ONU 'desconvida' Irã de conferência sobre paz na Síria

  • 20 janeiro 2014
Sala onde será realizada a conferência sobre a Síria (AFP) Direito de imagem AFP
Image caption Conferência é tida como o maior esforço diplomático para pôr fim à guerra na Síria

Após reações dos EUA e da oposição síria, a ONU retirou o convite para que o Irã participasse da conferência sobre a paz na Síria, a ser realizada nesta semana.

O argumento é de que Teerã - um dos maiores apoiadores do regime sírio - não avalizou a ideia de promover um governo transitório ao país árabe.

O porta-voz da ONU Martin Nesirky disse que Teerã havia sido convidado pelo secretário-geral Ban Ki-moon após autoridades iranianas terem "entendido e apoiado a base e o objetivo da conferência" - mas, publicamente, o governo iraniano afirmou que não aceitaria precondições para participar do encontro.

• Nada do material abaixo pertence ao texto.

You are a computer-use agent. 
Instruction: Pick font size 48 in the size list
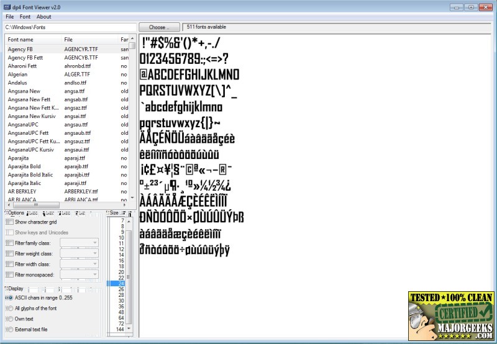click(x=121, y=311)
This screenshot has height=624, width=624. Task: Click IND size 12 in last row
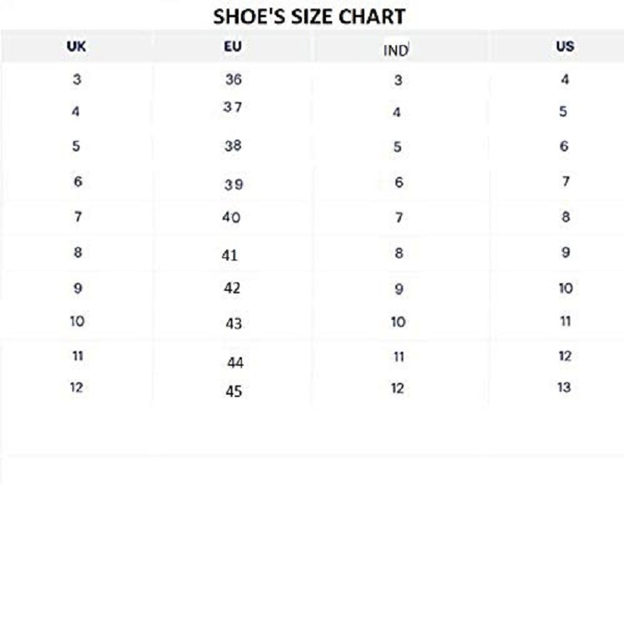pyautogui.click(x=398, y=388)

A conferência de paz, a ser realizada na Suíça, é tida como o maior esforço diplomático até agora para pôr fim à guerra civil na Síria, que completa três anos com um saldo de mais de 100 mil mortos e milhões de refugiados.

Delegações

O regime sírio e o principal grupo de oposição, a Coalizão Nacional, devem enviar delegações para o encontro.

A oposição chegou a colocar sua presença em dúvida após o convite - feito por Ban na noite de domingo - ao Irã.

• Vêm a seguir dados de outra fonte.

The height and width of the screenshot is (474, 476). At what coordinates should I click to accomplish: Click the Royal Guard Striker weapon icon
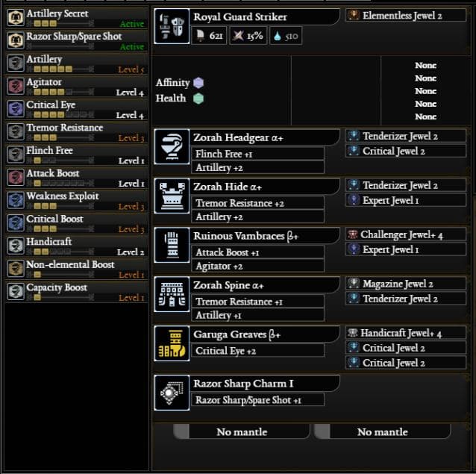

Monzer Akbik, chefe de gabinete da Coalizão Nacional, disse à BBC que a inclusão do Irã nas conversas contrariava a promessa recebida pelo grupo.

A enviada dos EUA ao encontro, Samantha Power, afirmou que Teerã não teria direito a participar do encontro por não ter apoiado "publicamente" um processo de transição para a Síria.

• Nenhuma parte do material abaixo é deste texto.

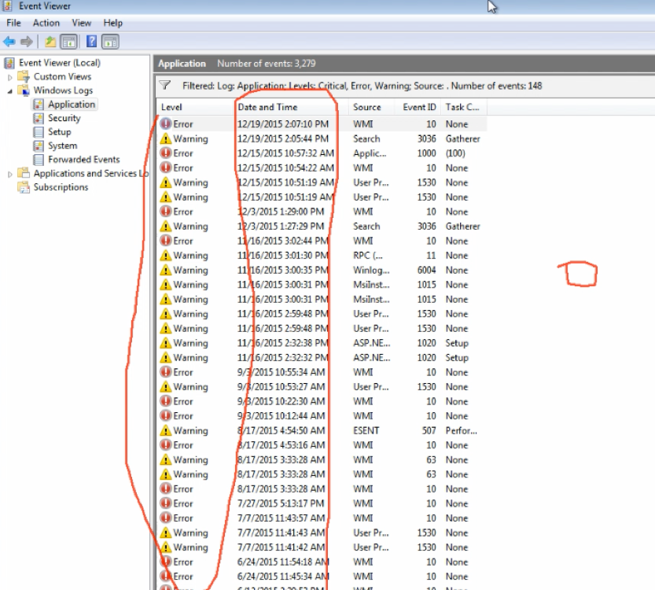Open the Action menu
This screenshot has height=590, width=655.
(x=46, y=23)
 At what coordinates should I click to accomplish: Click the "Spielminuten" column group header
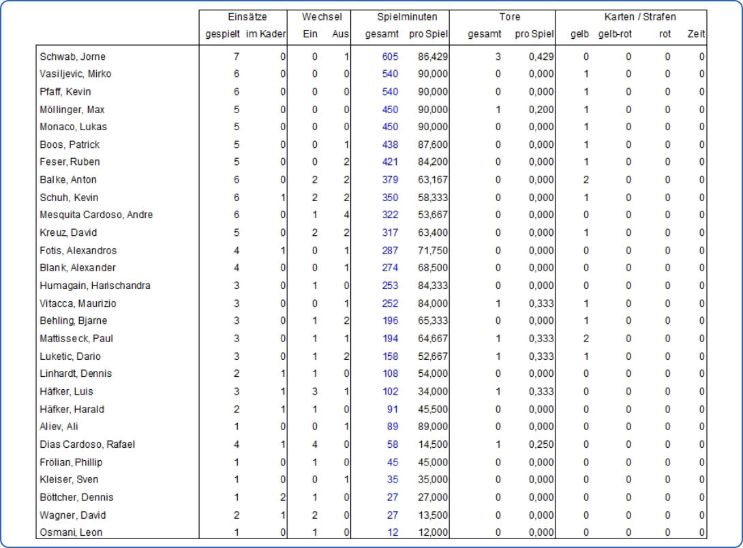click(407, 16)
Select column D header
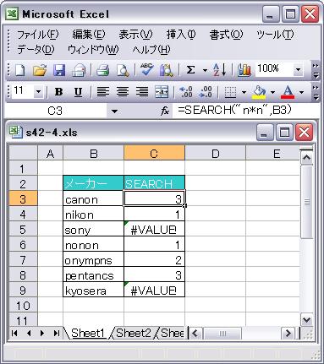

"Esse é um requisito mínimo para participar deste processo de paz", disse ela.

Em contrapartida à forte oposição de EUA e Arábia Saudita, a ONU e a Rússia (também aliada síria) vinham defendendo a participação do Irã na conferência.

Ban convidou Teerã ao evento após ter recebido garantias de que os iranianos teriam um "papel positivo" em defender uma transição de poder na Síria.

Mas seu porta-voz disse que a ONU ficou "desapontada" com os comentários subsequentes do governo iraniano, que rejeita apoiar explicitamente um processo transitório em seu aliado árabe.

Diálogo

A conferência começará na quarta-feira, na cidade de Montreux, e continuará em Genebra nos dois dias seguintes.

Sua realização começou a ser orquestrada em maio do ano passado, quando o chanceler russo, Serguei Lavrov, e o atual secretário de Estado dos EUA, John Kerry, concordaram em colocar frente à frente os dois lados do conflito sírio.

Mais adiante, o Conselho de Segurança da ONU pediu uma conferência para implementar o comunicado de Genebra - um acordo, feito em 2012, em prol de um governo de transição.

De um lado, a Coalizão Nacional argumenta que um governo de transição não pode envolver o atual presidente sírio, Bashar al-Assad.

Mas o presidente deu indicativos de que não pretende abandonar o poder - e agregou, nesta segunda-feira, que a possibilidade de a oposição obter cargos ministeriais em um novo governo é "totalmente irrealista".

Ao mesmo tempo, um relatório de três promotores internacionais aponta "evidências claras" de que a Síria torturou e executou cerca de 11 mil detentos nos últimos três anos.

Os investigadores analisaram milhares de imagens de prisioneiros mortos, que foram suportamente contrabandeadas para fora da Síria por um militar que desertou.

O relatório foi encomendado pelo Catar, que apoia grupos rebeldes sírios. O governo sírio nega acusações de abusos aos direitos humanos.